Work to be completed
Among the entries below, find the lines with "agent" and copy them.
*** Records shown ***
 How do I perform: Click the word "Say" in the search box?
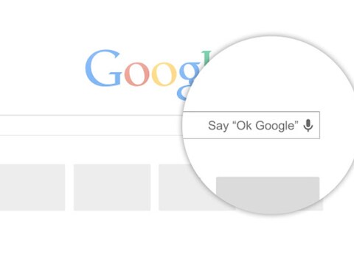coord(218,126)
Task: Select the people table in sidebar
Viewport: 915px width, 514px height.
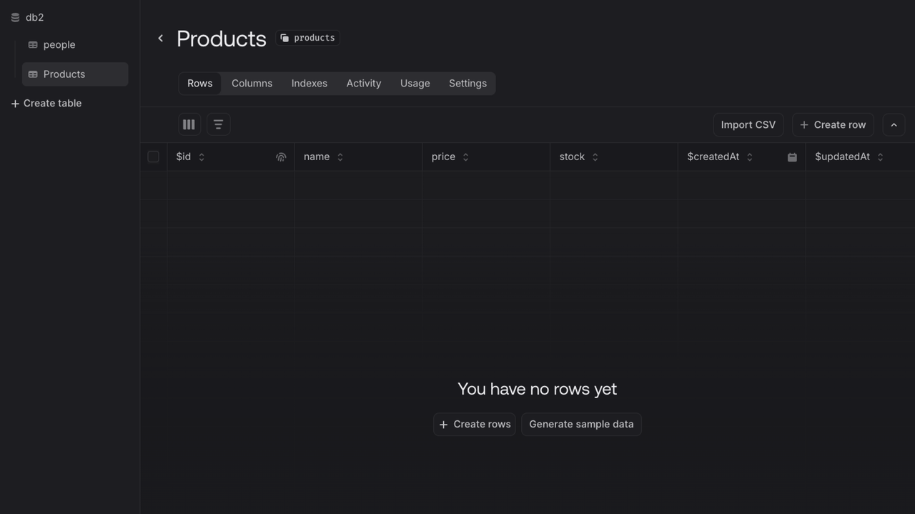Action: (59, 44)
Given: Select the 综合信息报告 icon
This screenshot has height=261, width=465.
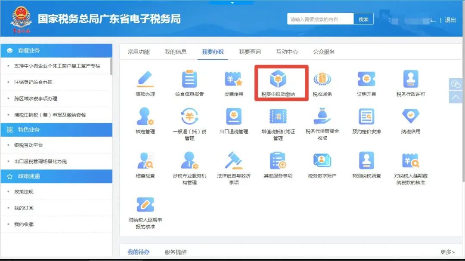Looking at the screenshot, I should pyautogui.click(x=189, y=79).
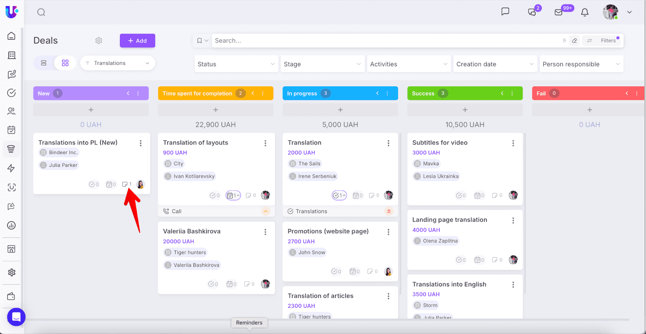Switch to kanban board view
This screenshot has height=334, width=646.
(x=65, y=63)

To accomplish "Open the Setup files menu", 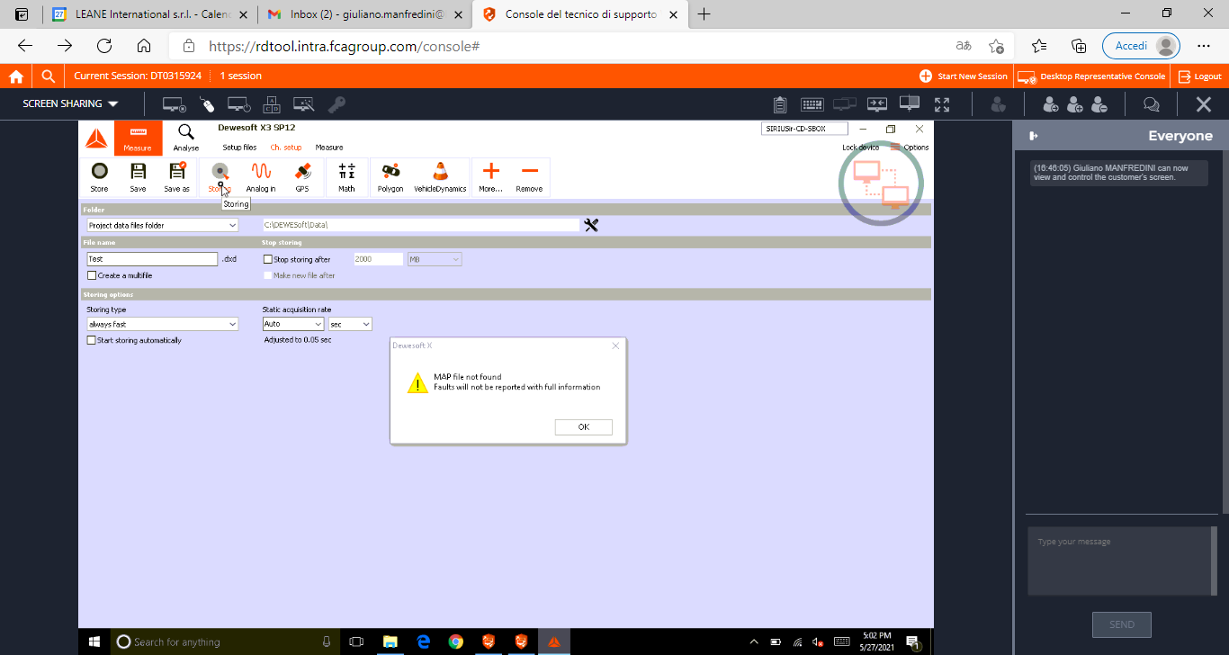I will (239, 148).
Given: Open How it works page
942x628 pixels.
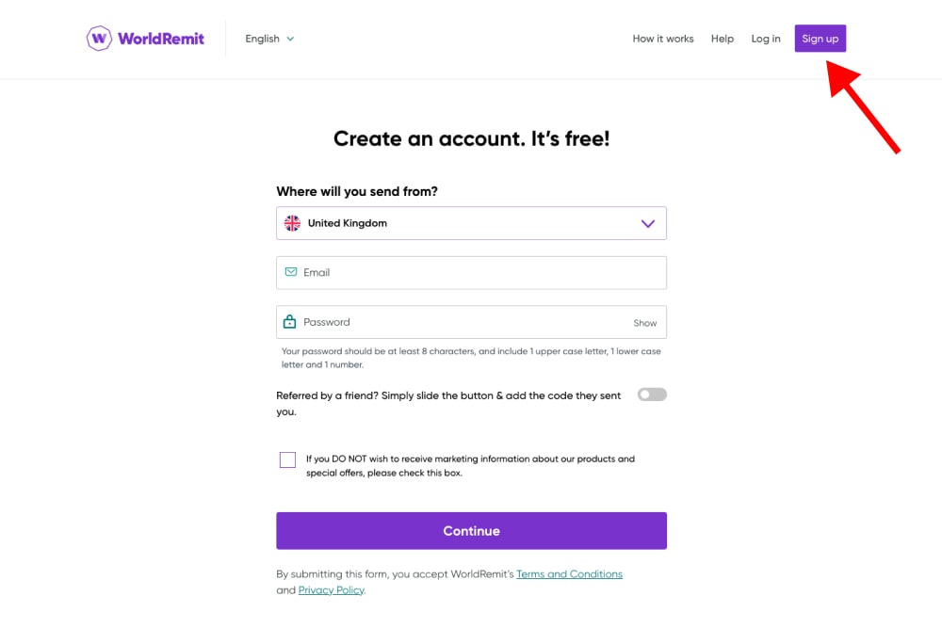Looking at the screenshot, I should [x=663, y=39].
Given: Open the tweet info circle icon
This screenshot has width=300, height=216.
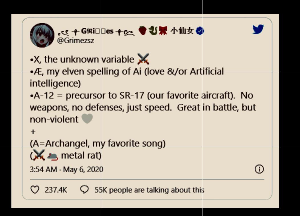Looking at the screenshot, I should (259, 169).
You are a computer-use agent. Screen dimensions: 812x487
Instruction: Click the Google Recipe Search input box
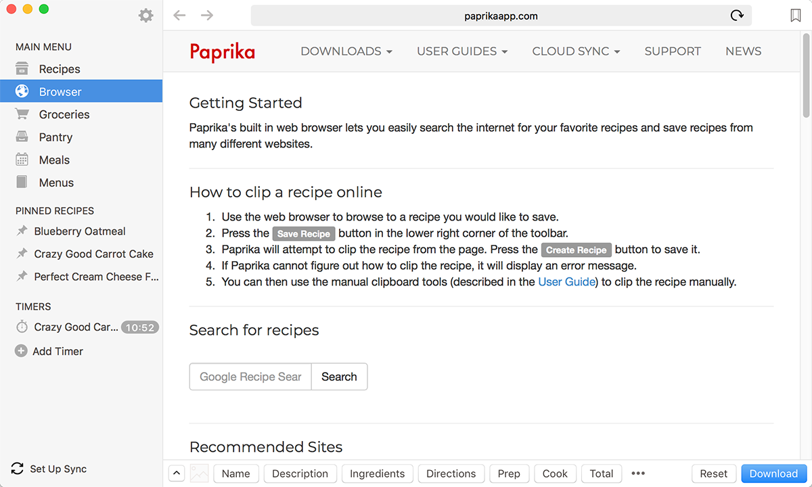[x=250, y=377]
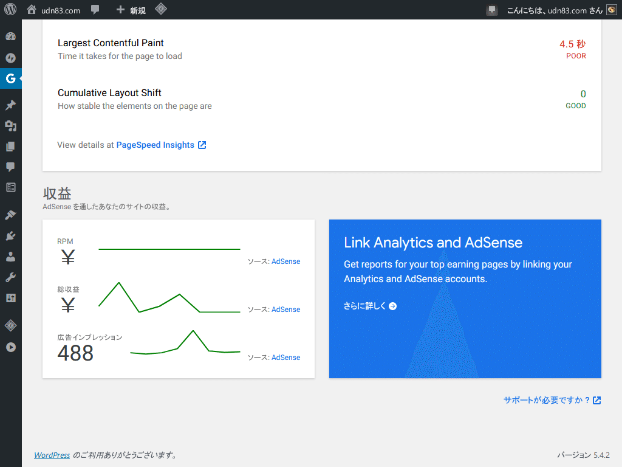This screenshot has height=467, width=622.
Task: Open Plugins sidebar plug icon
Action: [x=11, y=237]
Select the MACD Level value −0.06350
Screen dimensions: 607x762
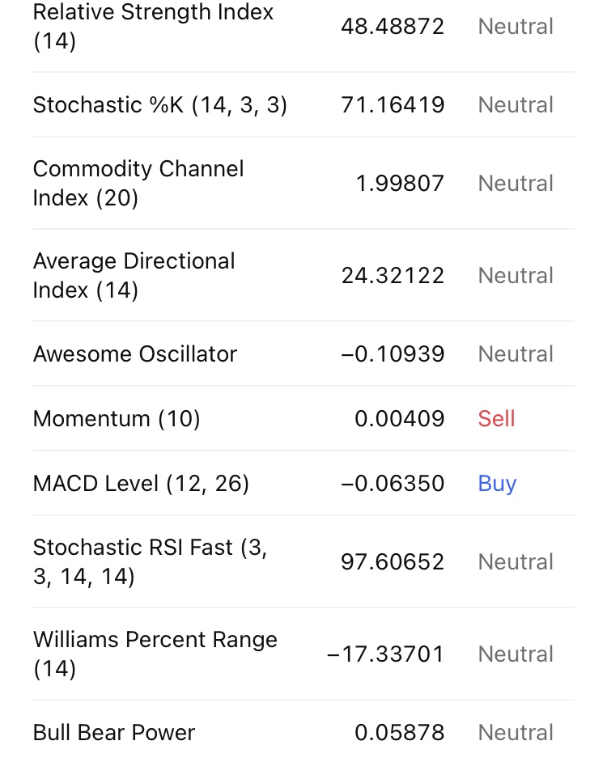[393, 483]
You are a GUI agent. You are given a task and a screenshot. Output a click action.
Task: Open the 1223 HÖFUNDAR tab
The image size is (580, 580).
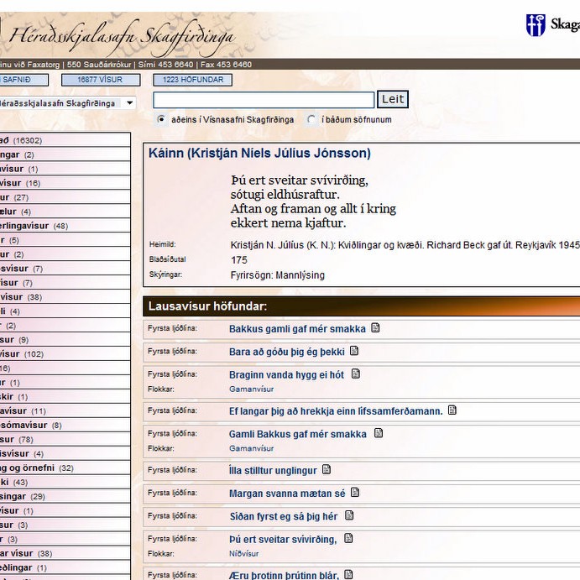point(192,81)
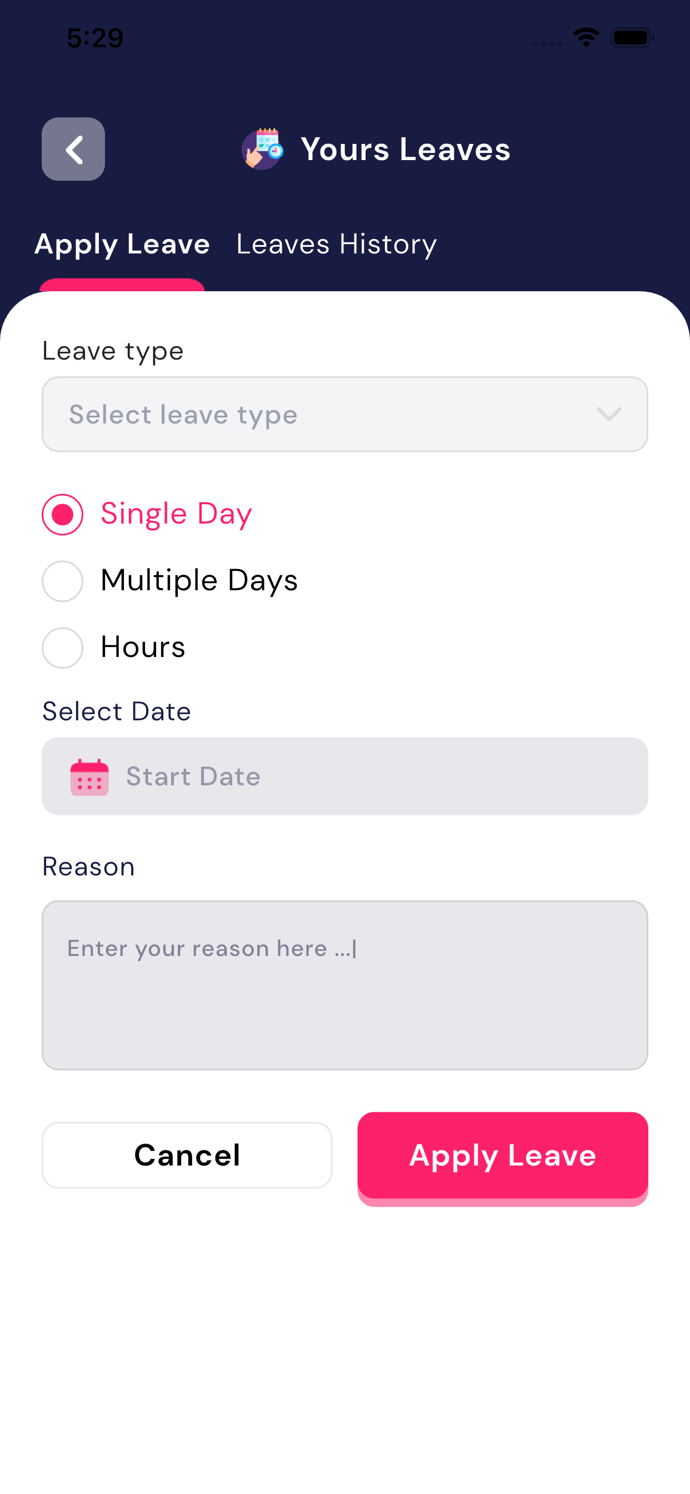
***
Answer to the exercise
You are a computer-use agent. Screen dimensions: 812x487
You are a GUI agent. You are given a task and a screenshot. Output a click action.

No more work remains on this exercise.